Суперсыщик Калле Блумквист рискует жизнью | страница 51



Да, редактор написал все то, что писать как раз и не следовало.

Страшно огорченный, полицейский Бьёрк был именно тем, кто сунул еще мокрую от типографской краски газету в руки комиссара криминальной полиции. Ожидавший в полицейском участке комиссар, прочитав статью, зарычал от гнева.

- Это просто непорядочно так писать! - кричал он. - Это абсолютно непорядочно!

Пекарь Лисандер употребил еще более крепкие выражения, когда через некоторое время в бешенстве ворвался в редакцию газеты. Жилы на его висках набухли от бешенства, и он изо всех сил грохнул кулаком по столу редактора.

- Ты что - не понимаешь? Это преступно - так писать! - закричал он. - Ты что, не понимаешь, какой опасностью грозит это моей девочке?

Нет, редактор об этом даже и не подумал. Какой еще опасностью?

- Не представляйся большим дураком, чем ты есть на самом деле! Этого, видишь ли, не требуется, - сказал пекарь, и был совершенно прав. - Разве ты не понимаешь, что парень, который может один раз убить, прекрасно может повторить это еще раз, если сочтет необходимым. И в этом случае, должен сказать, весьма предусмотрительно с твоей стороны дать ему фамилию и адрес Евы Лотты. Ты что - не мог указать заодно и номер телефона, чтобы он позвонил и заранее назначил время?

Ева Лотта тоже считала, что статья преступна, по крайней мере отдельные ее части.

Сидя на чердаке пекарни вместе с Андерсом и Калле, она читала газету:

- «Маленькая прелестная Ева Лотта играет сегодня среди цветов в саду своих родителей…» - ну и ну, катись ты… Разве можно быть таким дураком, если пишешь в газетах?

Взяв у нее газету, Калле прочитал статью и огорченно покачал головой. Настолько-то он еще продолжал оставаться суперсыщиком, чтобы понять, как безумна эта статья. Но другим он не сказал об этом ни слова.

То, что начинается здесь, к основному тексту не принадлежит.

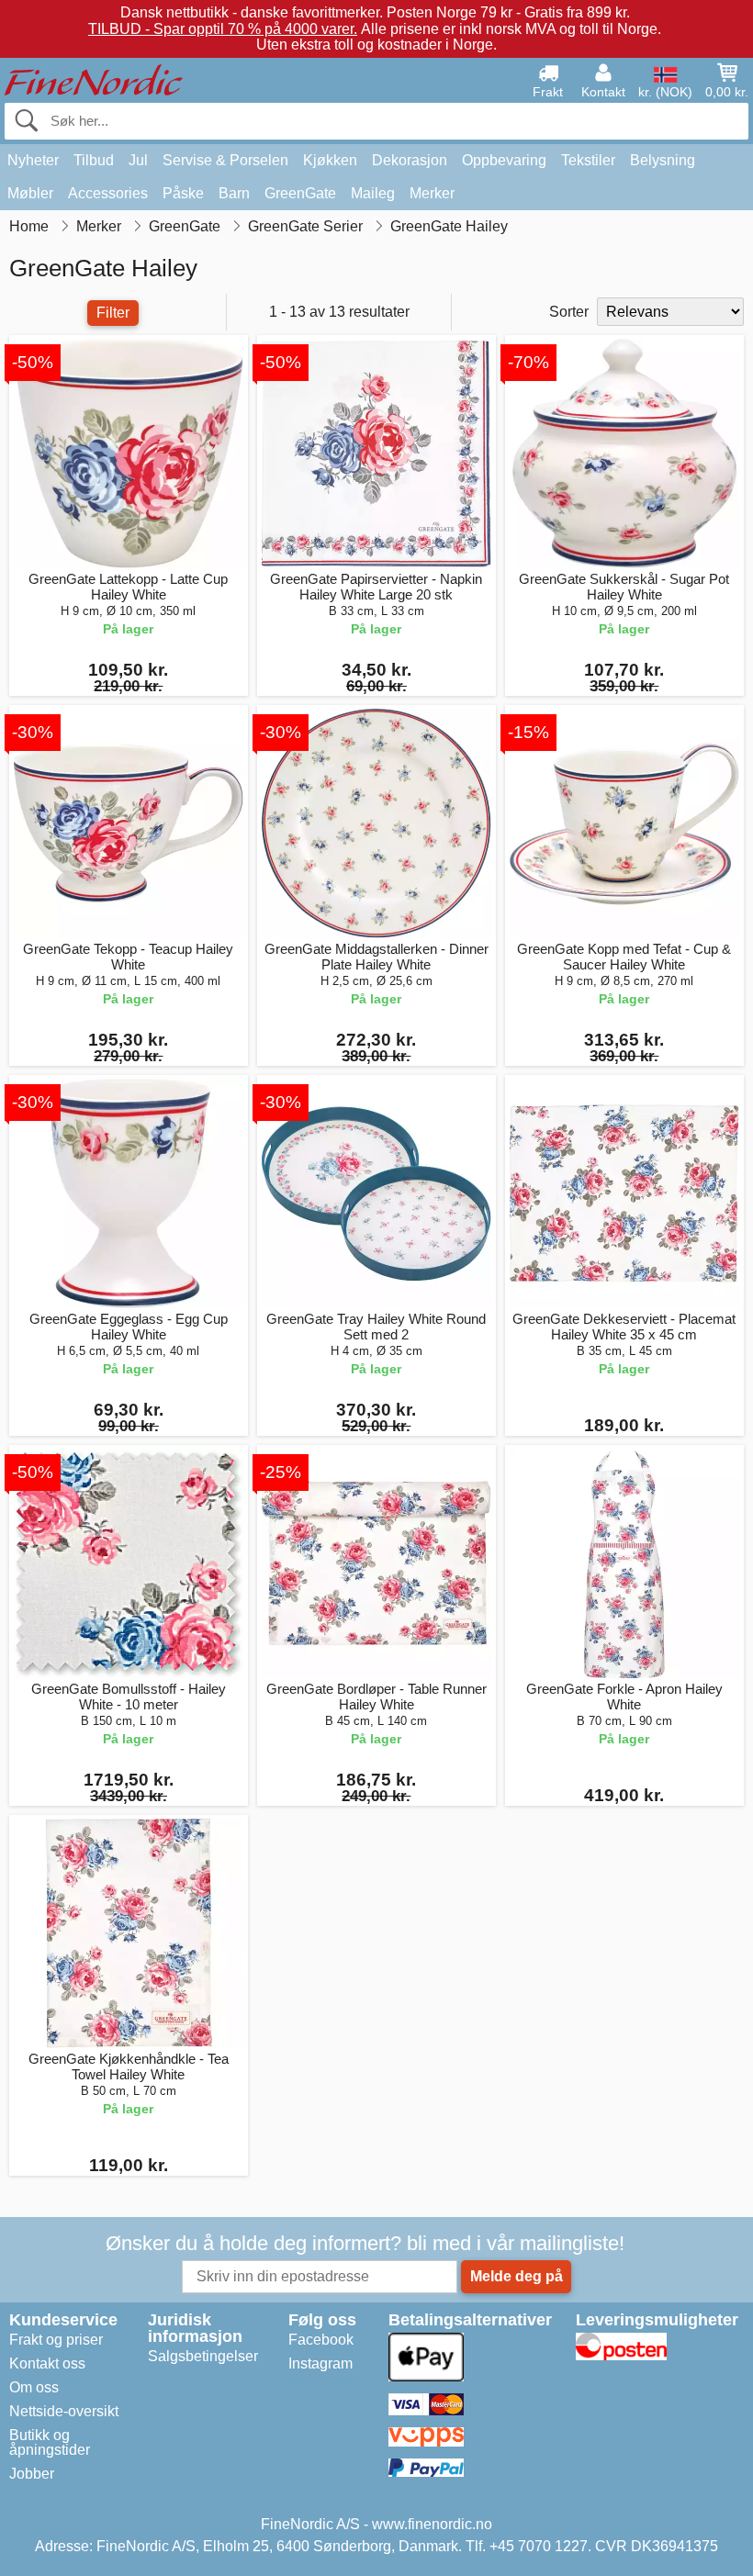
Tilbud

Редактор между тем был прав, когда написал, что Ева Лотта, похоже, забыла это ужасающее событие. Конечно, она ведь почувствовала себя такой старой, почти пятнадцатилетней. Но, к счастью, она обладала способностью юной души забывать почти на следующий день то, что доставило неприятность. И только когда наступал вечер и она лежала в постели, ее мыслям было трудно оторваться от того, что ей не хотелось вспоминать. Первые ночи она спала совсем беспокойно, а иногда кричала во сне так, что маме приходилось будить ее. Но днем, при ярком свете солнца, Ева Лотта была спокойна и весела, как прежде. Ее решения стать более женственной и отказаться от участия в войне Роз хватило всего на два дня. А потом она больше не выдержала. Она сама чувствовала, что чем безумней были игры, в которые она бросалась очертя голову, тем скорее то ужасное могло исчезнуть из ее сознания.